La storia del sigaro toscano

Conosciuto come "lo stortignaccolo" per via della sua forma irregolare, il sigaro toscano ha una storia curiosa. Una leggenda lunga 200 anni, che comincia nell'antica manifattura tabacchi di Firenze

Firenze, agosto 1815 circa.  La città venne colpita da un improvviso acquazzone, che provocò ingenti danni alla Manifattura del Granducato, allora situata nell’ex convento di Sant’Orsola: un intero raccolto di tabacco era rimasto esposto al violento temporale, per poi fermentare sotto il sole estivo che tornò subito dopo il nubifragio. Le foglie erano ormai inutilizzabili, ma fu proprio di fronte a questo imprevisto che i produttori ebbero un’idea rivoluzionaria: avvolgere il tabacco fermentato in foglie e venderlo ad un costo irrisorio.  

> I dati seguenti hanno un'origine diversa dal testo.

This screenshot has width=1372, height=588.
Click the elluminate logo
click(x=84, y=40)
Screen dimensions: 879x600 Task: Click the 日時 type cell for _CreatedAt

Da questo incidente nacque così il sigaro italiano per antonomasia: il Toscano, da sempre inconfondibile per il sapore deciso e la sua forma particolare, causata dall’assenza del sottofascia, tipico degli altri sigari che presentano al contrario una superficie liscia. Essendo molto più economico, divenne ben presto il sigaro del popolo, che era solito tagliarlo in due parti per risparmiare ulteriormente. Un’usanza che si è protratta fino ai giorni nostri, tanto che nel secondo dopoguerra furono lanciati sul mercato sigari toscani già ammezzati.

Al contrario i butteri, cow boy nostrani della Maremma, erano soliti fumare il sigaro toscano per intero, poiché in sella ai loro cavalli non avevano modo di tagliarlo a metà.  Da sempre quindi l’abitudine di fumare un Toscano intero è conosciuta come “alla maremmana”.  

Numerosi i personaggi di spicco che non seppero mai rinunciare al gusto del Toscano, da Giuseppe Garibaldi fino a Mario Soldati e Gianni Brera, senza dimenticare personalità artistiche come Verdi, Toscanini e il pittore Modigliani.